Уже после очевидного разрыва Ницше будет метаться между стремлением окончательно отмежеваться как от "вероломных" Лу и Рэ, так и от "грубой" Элизабет и желанием вернуть счастье близости с Лу. С одной стороны, он говорит устами Заратустры: "Лучше попасть в руки убийцы, чем запутаться в ненависти… Беги в одиночество. Слишком много вокруг людей мелких и никчемных… Женщина не способна на дружбу. Женские существа — это коты, также птицы. Или в лучшем случае коровы". (По словам Эриха Подаха, Ницше распознал в Лу характер дикой кошки, которая изображает из себя домашнюю.)

С другой стороны, этой "дикой кошке" он пишет 23 ноября 1882 года, называя ее любимой Лу: "Чувствую каждое движение твоей высшей души… Извини! Любимейшая Лу. Будь той, которой должна быть".

Стараясь ее вернуть, он адресует Паулю Рэ (к слову сказать, весьма избирательно посвящавшему Лу в тексты ницшевских посланий, дабы не травмировать ее неуравновешенными анафемами, которые Фридрих метал в минуты гнева) следующую просьбу: "Пусть вас не беспокоят взрывы моей "мании величия" или "раненой пустоты"". И в другом обращении к былым друзьям: "Мои дорогие Лу и Рэ, не беспокойтесь об этих вспышках моей паранойи или уязвленного самолюбия. Даже если однажды в припадке уныния я заберу свою жизнь, не должно быть повода для печали. Я хочу, чтобы вы знали, что я не больше чем полулунатик, пытаемый головными болями и помешавшийся от одиночества. Я достиг этого разумного, как сейчас думаю, понимания ситуации после приема солидной дозы опия, спасающего меня от отчаяния".

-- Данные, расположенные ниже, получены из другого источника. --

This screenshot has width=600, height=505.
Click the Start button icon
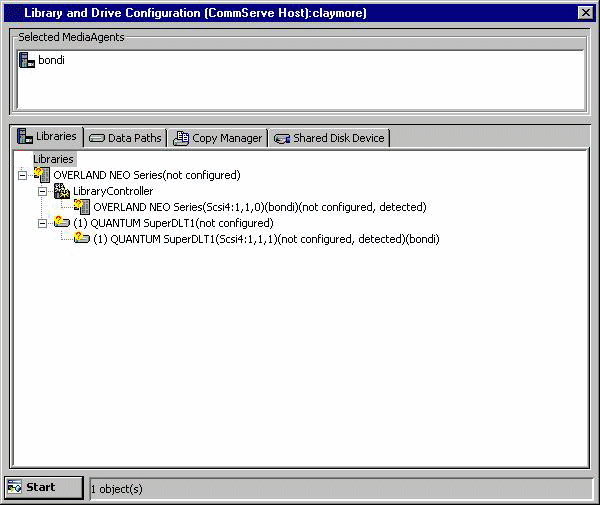(15, 487)
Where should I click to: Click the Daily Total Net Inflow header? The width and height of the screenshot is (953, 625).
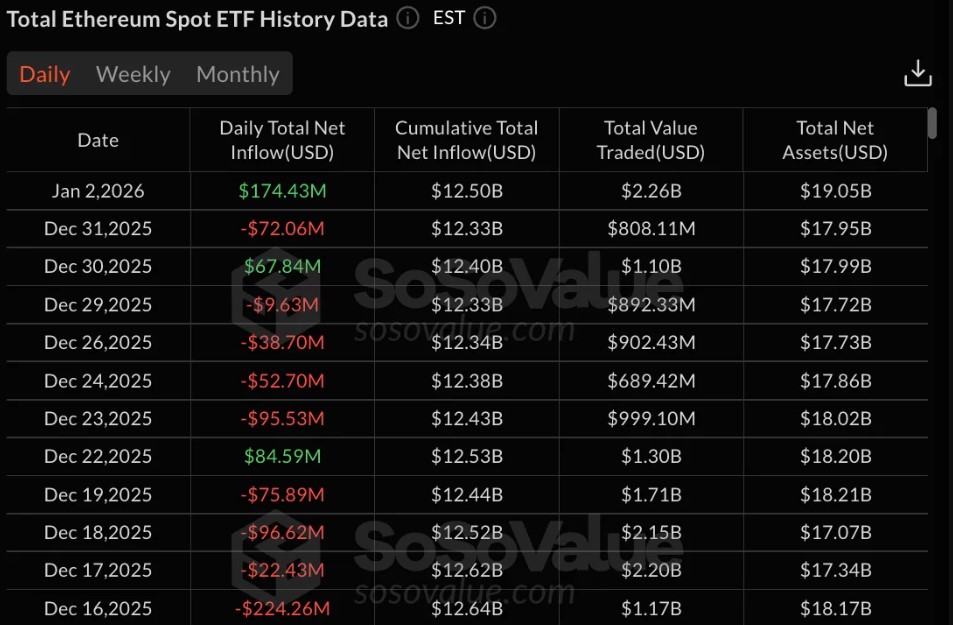click(282, 140)
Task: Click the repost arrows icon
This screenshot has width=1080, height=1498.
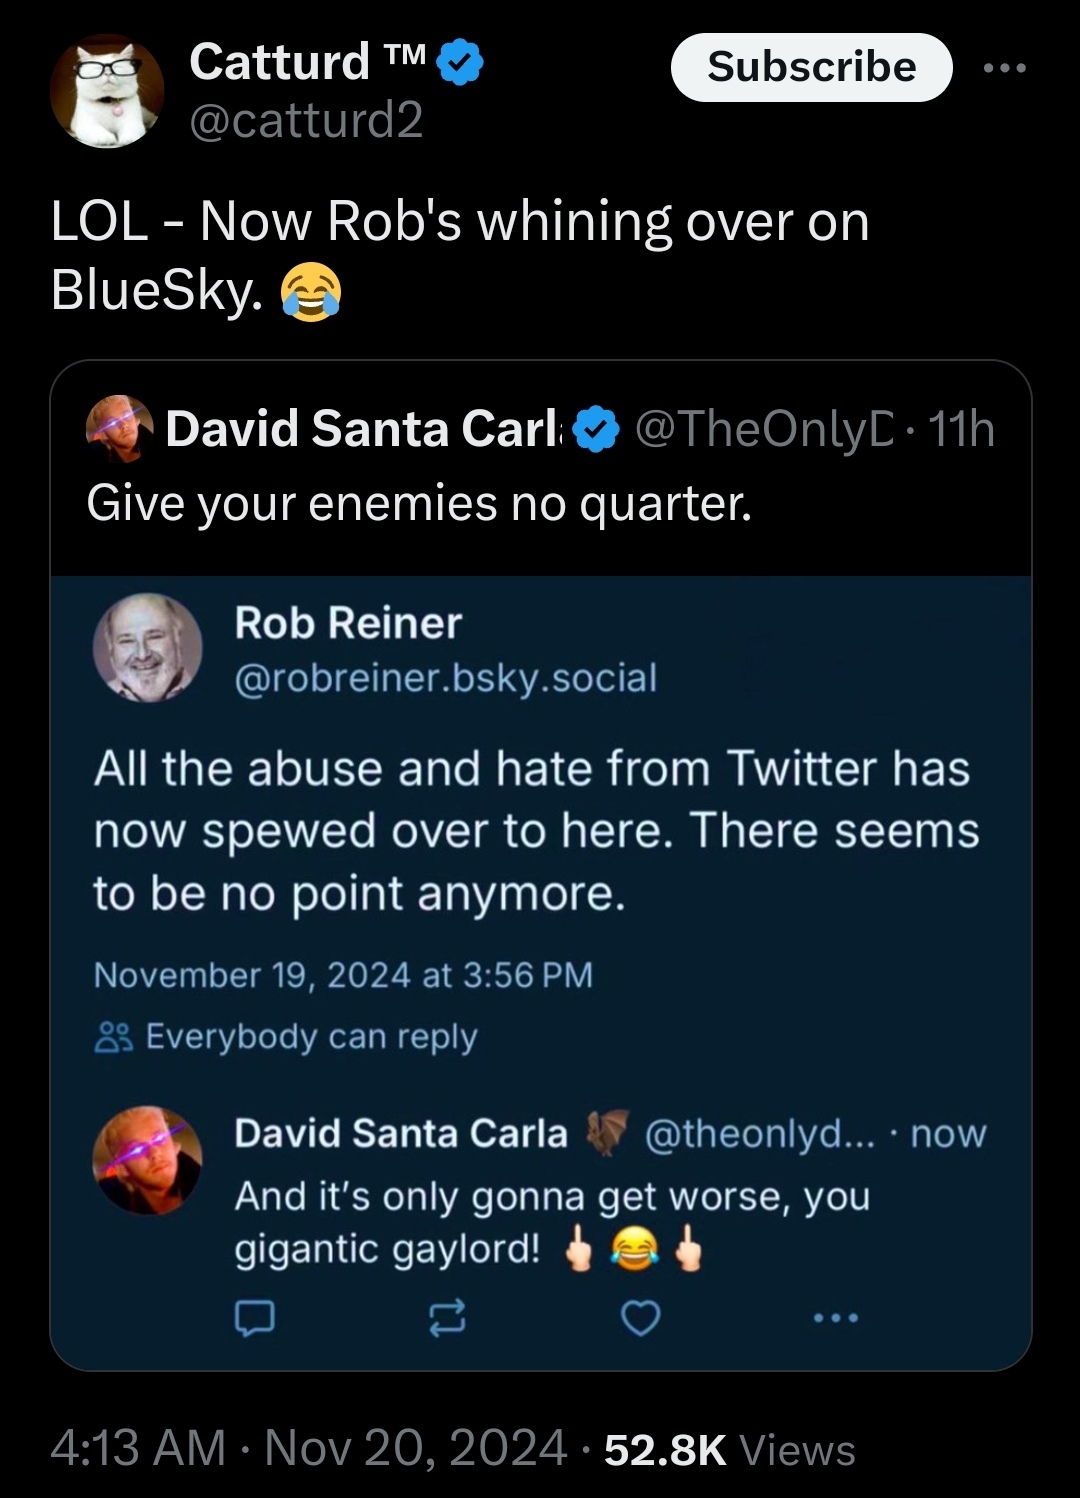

В такие минуты Ницше взваливал всю вину за несостоявшийся проект невозможного на себя. Так, одному их общему с Лу знакомому, спросившему, можно ли развеять недоразумение между ними троими, он сказал, печально качая головой: "То, что я сделал, не подлежит прощению…"

С горечью он отдавал себе отчет и в непоправимости "вклада" его сестры. В письме к ней он высказался спокойно, но однозначно: "Одно очевидно — из всех знакомств наиболее ценным и продуктивным было с г-жой Саломе. Благодаря ему я написал "Заратустру". Контакт этот я должен был по твоей милости прекратить… Лу — существо наиболее способное, какое только можно вообразить. Да, у нее есть сомнительные качества. Однако красота этих сомнительных качеств в том, какой стимул они дают мышлению… Но, конечно, это дано понять только мыслителю… Тебе вряд ли дано прочувствовать, какой радостью был для меня многолетний контакт с Рэ и каким неправдоподобным, абсолютным благом была встреча с г-жой Саломе".

Неистребимая власть образа Лу тревожила его душу вплоть до последних дней: об этом свидетельствуют, в частности, заметки, сделанные им в психиатрической лечебнице, где он сравнивает Элизабет и Саломе с темным и светлым ангелами своей судьбы и мечтает, выйдя из лечебницы, разыскать последнюю и покорить на этот раз подлинностью своей мужественности. Ему приписывают даже такое утверждение: "Раз уж небесам было угодно отделить меня от любви всей моей жизни — Лу, — любви, которая и сделала меня настоящим человеком, мне оставалось лишь погрузиться в огонь своего безумия".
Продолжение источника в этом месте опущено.